Applying to college in 2016 is generating anxiety and soul searching from a personal, institutional and even a societal level. Yet out of this frenetic quagmire of test scores, grades, and strategic extracurricular activities, the personal statement and supplemental essays emerge as unique opportunities for self-reflection and authenticity.

That girl with a passion for dance, whose first ragged toe shoes still hang from a brass hook on her closet door, might recount the discipline gleaned from hours at the barre, helping her to solve tricky physics problems or ponder the historical significance of the Emancipation Proclamation.

Peggy Stacy (right) and Gail Meyer help high school seniors with college applications.

Peggy Stacy (right) and Gail Meyer help high school seniors with college applications.

Perhaps the boy who struggled through his parents’ divorce can connect his own painful experience to the satisfaction of serving as a peer counselor and his interest in studying psychology.

And when a hilarious family fishing trip goes awry, what are the enduring lessons learned?

We have read wonderful essays on all kinds of subjects—from teaching oneself to play the banjo while recovering from a broken foot to creating gluten-free recipes for a friend—from taking the wrong bus and getting lost at dusk to a shattering brush with racism.

There are currently four different college application platforms and each has its own essay requirements; students must check each school on their list to find out how to apply. Some schools, like Georgetown University, have their own application.

Over 500 colleges accept The Common Application. The University of Wisconsin and Indiana University joined the Common Application this year.

The Universal Application has 44 member colleges. Rice University, for example, accepts either the Common App or the Universal App.

The Coalition for College Access is a newly formed group of 90 colleges and universities that hopes to improve access for underserved college applicants. The University of Washington will only accept the Coalition application.

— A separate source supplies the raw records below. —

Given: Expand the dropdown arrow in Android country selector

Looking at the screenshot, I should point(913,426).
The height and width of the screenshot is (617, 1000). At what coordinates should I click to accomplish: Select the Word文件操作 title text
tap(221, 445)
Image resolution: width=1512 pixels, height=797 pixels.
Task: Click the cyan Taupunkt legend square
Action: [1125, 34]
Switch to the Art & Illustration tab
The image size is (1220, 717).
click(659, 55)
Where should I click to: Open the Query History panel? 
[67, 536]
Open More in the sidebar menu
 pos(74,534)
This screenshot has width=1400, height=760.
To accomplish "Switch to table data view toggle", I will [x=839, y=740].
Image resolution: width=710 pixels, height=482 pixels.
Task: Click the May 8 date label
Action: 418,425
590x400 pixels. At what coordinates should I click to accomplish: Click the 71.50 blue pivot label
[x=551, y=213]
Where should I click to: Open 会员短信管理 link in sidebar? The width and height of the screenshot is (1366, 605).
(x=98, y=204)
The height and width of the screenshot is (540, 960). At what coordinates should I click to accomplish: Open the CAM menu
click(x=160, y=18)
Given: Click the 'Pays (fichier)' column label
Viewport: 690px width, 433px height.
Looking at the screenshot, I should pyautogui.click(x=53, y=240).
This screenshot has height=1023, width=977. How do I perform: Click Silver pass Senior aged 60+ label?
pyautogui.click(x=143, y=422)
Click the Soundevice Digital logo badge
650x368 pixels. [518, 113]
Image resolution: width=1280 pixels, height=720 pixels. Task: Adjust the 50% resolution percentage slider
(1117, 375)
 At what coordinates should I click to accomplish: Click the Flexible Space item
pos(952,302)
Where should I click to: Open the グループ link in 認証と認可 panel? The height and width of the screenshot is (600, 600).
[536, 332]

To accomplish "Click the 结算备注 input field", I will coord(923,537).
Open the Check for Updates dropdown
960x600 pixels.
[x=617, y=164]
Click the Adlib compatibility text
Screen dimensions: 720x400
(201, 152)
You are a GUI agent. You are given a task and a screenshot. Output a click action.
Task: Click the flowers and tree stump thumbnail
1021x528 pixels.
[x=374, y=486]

Many, if not most local students will apply to the University of California. For the first time in nearly a decade, the UC application has changed. Essay prompts have become personal insight questions. Students can choose to write about their favorite subject at school, about creativity or leadership, about challenges faced or the importance of community. Each of four questions (out of a total of eight) is answered in 350 words or less, encouraging a thoughtful, multidimensional response.

It is not uncommon for students to dread writing application essays. We have seen perfectly sane, energetic and accomplished kids lay their weary heads on the desk at the mere thought of them. But when the mystery is removed and our students realize that they can be themselves, most heave a sigh of relief.

Learning to write clear and descriptive narrative essays yields benefits beyond self discovery and a winning college application. The ability to combine critical thinking skills with active verbs, colorful detail and self

editing translates handily to academic writing assignments—an unexpected bonus.

We like to remind our high school seniors to brainstorm and dream a little, temporarily shutting out the noisy sounds of pressure and expectation.

Think about the things you enjoy, we tell them. What inspires or intrigues you? What concerns you or makes you laugh?

After that, just start writing.

(Peggy Stacy served as the College Center Writing Coach at Palisades Charter High School for nine years. She has a BA in English Literature from UCLA and works as a writing tutor in Pacific Palisades. Gail Meyer, MSW, is a Certified Educational Planner (CEP), the highest level of professional certification for educational consultants. She is on the Board of Directors for the Independent Educational Consultants Association, where for the past two years she served as board president.)